By the time I got up to our parking spot, Dad was out of the car and working to slip on his orange coveralls. We got him bundled up, grabbed his gun and shells and a thermos of coffee, and shuffled down the brushy fence row for maybe 50 yards.
“This’ll do,” Dad said, and I set up his lawn chair right there.
I sat down and we visited a long while. Then he said, “You go back and hunt, Tommy, I’ll be fine. I’ll see you at lunchtime.”
About ten minutes after I had hiked back down the hill and settled back into my stand, I heard a shot that could only have been from him. Back I hiked up the hill. At the place where Dad should have been sitting came into view, my heartbeat quickened: He wasn’t there. Was he okay?
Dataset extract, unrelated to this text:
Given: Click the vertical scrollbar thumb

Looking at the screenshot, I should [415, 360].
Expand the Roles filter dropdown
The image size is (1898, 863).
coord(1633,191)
Fairly trotting up to his empty lawn chair, I spotted him maybe 75 yards away, behind a rise in the hayfield. His head was to the ground and he was looking for something.
I walked over and surprised his concentration. “Lookin’ for blood?” I asked.
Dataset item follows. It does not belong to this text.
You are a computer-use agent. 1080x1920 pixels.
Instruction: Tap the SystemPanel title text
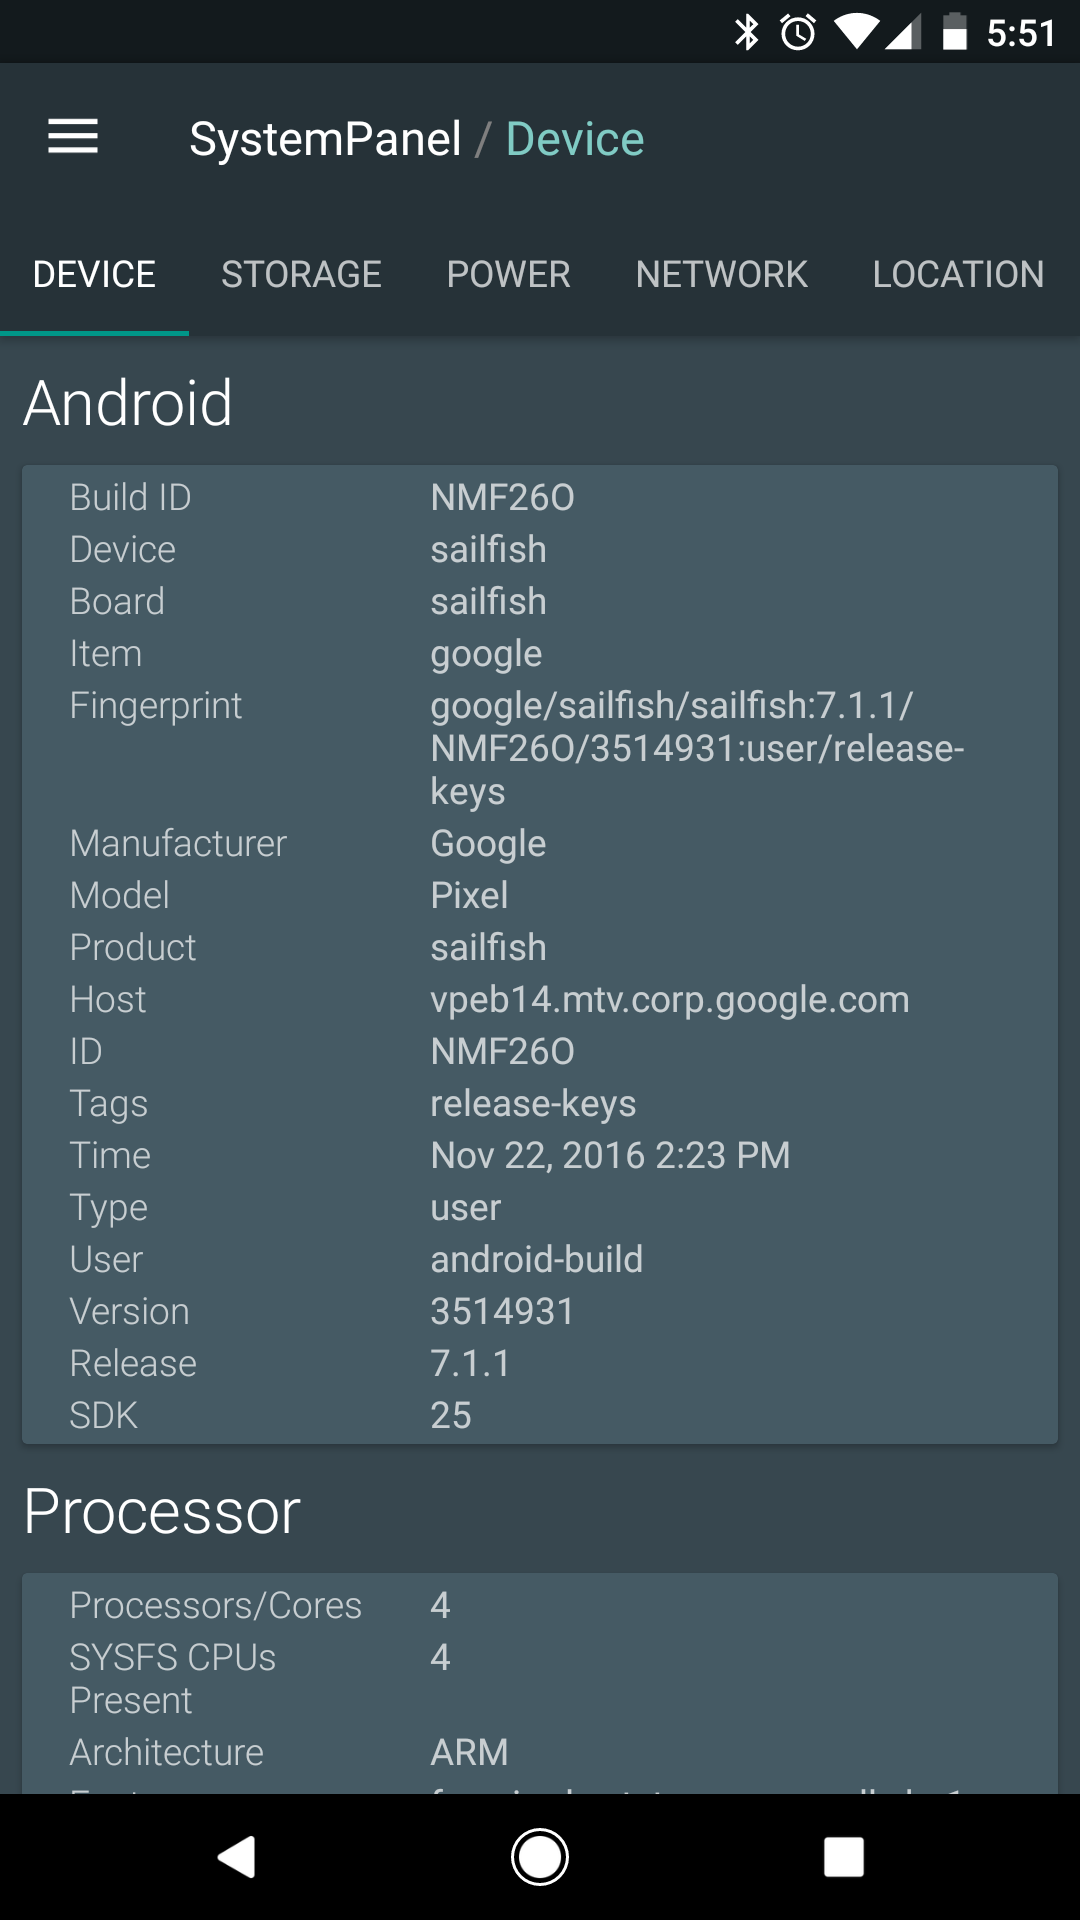(x=325, y=139)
“Oh, the deer is lying right over there,” he pointed matter-of-factly. “I dropped my glove somewhere. Help me find it.”
Such was my father. The whitetail, a fat little young-of-the-year buck, would be just right for him and Mom to eat.
So ended Charles E. Carpenter’s deer hunting career. Mom got sick later that winter, Dad didn’t want to leave her the next year for deer hunting, and she passed away the following spring.
Sooner or later, the wind quits billowing the hayfield and blowing our sails. We don’t always know when we are drifting into port. That’s why you love and live what you have while you have it.